[Feature request] Integrate DeepGEMM
This might accelerate our MoE computation: https://github.com/deepseek-ai/DeepGEMM
Original request from: @ericxsun
Well the gemms are very performant but these are inference only. They didn't release the backward portion ala wgrad. From their issues discussion it seems they are considering releasing but in the interim we can't use them for training yet.
working on triton implementation to support both inference and training. Bf16 version forward in testing now.
mark👀
Progress update: We have landed a forward MG * NG group Gemm for deepseek inference this week (bf16)...you can run it using generate.py.
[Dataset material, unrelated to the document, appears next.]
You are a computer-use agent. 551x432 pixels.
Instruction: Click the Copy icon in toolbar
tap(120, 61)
This also has backward kernels but needs some touchups to match the NG portion (originally the groupGEMM was MG * N).
I also have a triton equivalent of deepseek contiguous groupGemm in another pr with forward and backward. This is bf16 but will add fp8 so we can benchmark vs deepseek deepGemm.
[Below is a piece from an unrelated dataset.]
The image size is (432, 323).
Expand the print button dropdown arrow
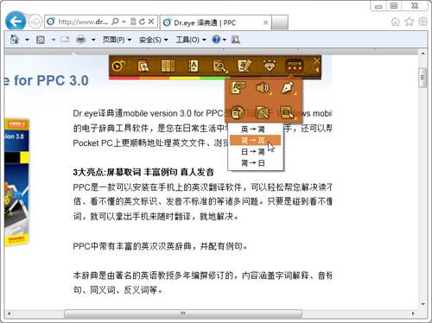point(93,40)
For reference, DeepGemm has two versions, contiguous and masked where masked is for decoding. Ultimately we will compare all these versions and go with the most performant and flexible options. There are also multiple additional kernels in progress to accelerate the entire MoE layers. (sorting and permutation for tokens). More updates over the next two weeks!
Amazing work @lessw2020!
From their issues discussion it seems they are considering releasing but in the interim we can't use them for training yet.
It seems https://github.com/deepseek-ai/DeepGEMM/pull/95 just merged the training kernels
Thanks @vwxyzjn for the update! We have a cleaner version of deepseek now, so we can potentially integrate there, or just jump to mxfp8 directly.
Hi,
Is there any update on this?
hi @ajWithNucleus, I'm no longer working on Titan but maybe @tianyu-l or @danielvegamyhre can provide an update if any plans to integrate these training kernels.